17 janeiro 2021 0 Comentários

MÊS DE JANEIRO ERA MÊS DE MATANÇAS EM MONTALVÃO.




Nem todas as famílias conseguiam alimentar um porco, entre abril (quando compravam «bacurinhes») até janeiro do ano seguinte. Além dos «riques» (que possuíam vários porcos pois tinham quem cuidasse deles a tempo inteiro) só quem tinha algum quintal em tamanho (escasseavam) ou algum «tcham», horta ou tapada próximo da povoação podia ter um porco para fazer uma matança. Por questões de salubridade e acessibilidade a «Furda» tinha que ficar na povoação (quintal) ou próximo dela, para ser possível alimentá-lo, pelo menos, duas vezes por dia com a «vienda», restos da comida diária migada para um balde mais um púcaro de bagaço da azeitona e uns punhados de farelos. Se houver lande dos sobreiros e bolotas das azinheiras é "acepipe" para os bácoros. E como eles as mereciam... 

 



Além destas questões havia ainda outra dificuldade e que dificuldade! Poucas famílias montalvanenses tinham possibilidades de conseguir "sobras na alimentação" para poderem transformar um leitão num porco com arrobas suficientes para poder fazer uma matança. É um mito que todas as famílias em Montalvão faziam a sua matança anual. Era bom, era! Nem vinte por cento!  No apogeu demográfico de Montalvão, em meados dos Anos 50, existiram cerca de 500 famílias na freguesia mas nem cem matanças se faziam por ano! 

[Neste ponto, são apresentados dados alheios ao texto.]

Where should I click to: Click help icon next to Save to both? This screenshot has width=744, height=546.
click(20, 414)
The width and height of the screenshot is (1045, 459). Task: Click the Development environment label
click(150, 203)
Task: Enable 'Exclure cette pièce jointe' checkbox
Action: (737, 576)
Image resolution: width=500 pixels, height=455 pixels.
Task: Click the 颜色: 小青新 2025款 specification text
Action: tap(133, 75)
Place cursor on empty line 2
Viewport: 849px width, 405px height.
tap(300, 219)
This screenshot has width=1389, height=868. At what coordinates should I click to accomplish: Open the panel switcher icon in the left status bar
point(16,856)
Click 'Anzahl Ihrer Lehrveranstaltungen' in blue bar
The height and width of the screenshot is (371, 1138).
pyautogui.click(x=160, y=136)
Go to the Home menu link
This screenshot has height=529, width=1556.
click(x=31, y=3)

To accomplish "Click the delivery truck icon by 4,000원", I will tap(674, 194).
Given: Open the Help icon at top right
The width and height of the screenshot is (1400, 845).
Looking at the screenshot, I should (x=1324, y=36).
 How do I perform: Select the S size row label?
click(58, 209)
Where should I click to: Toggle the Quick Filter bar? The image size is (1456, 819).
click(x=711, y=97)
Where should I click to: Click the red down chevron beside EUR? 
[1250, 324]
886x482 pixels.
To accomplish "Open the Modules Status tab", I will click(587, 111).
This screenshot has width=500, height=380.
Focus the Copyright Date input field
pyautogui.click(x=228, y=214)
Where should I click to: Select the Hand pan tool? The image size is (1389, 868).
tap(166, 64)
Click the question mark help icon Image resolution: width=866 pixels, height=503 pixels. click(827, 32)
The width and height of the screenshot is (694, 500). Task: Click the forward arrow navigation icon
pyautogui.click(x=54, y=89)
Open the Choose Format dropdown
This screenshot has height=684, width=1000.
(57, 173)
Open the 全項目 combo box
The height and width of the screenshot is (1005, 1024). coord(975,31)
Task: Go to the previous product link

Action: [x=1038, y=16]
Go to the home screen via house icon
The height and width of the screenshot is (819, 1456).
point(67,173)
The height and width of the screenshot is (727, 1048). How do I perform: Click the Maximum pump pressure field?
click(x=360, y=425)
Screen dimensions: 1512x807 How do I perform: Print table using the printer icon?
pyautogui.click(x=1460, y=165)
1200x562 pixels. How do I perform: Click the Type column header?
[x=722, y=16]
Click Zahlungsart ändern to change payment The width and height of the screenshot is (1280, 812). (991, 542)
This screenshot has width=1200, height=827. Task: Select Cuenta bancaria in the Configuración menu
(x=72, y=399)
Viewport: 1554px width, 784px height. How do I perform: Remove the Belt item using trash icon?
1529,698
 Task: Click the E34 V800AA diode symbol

A variedade de carne de porco era imensa, com destaque para os enchidos. Do porco tudo se aproveitava, desde a língua à cauda. E nem toda acabava no fumeiro, tal como alguma era de consumo imediato. Cada localidade tinha os seus enchidos pois o modo como se faziam passaram séculos de geração em geração. Dizia-se que o "fumeiro" de Montalvão era muito semelhante ao de Alpalhão.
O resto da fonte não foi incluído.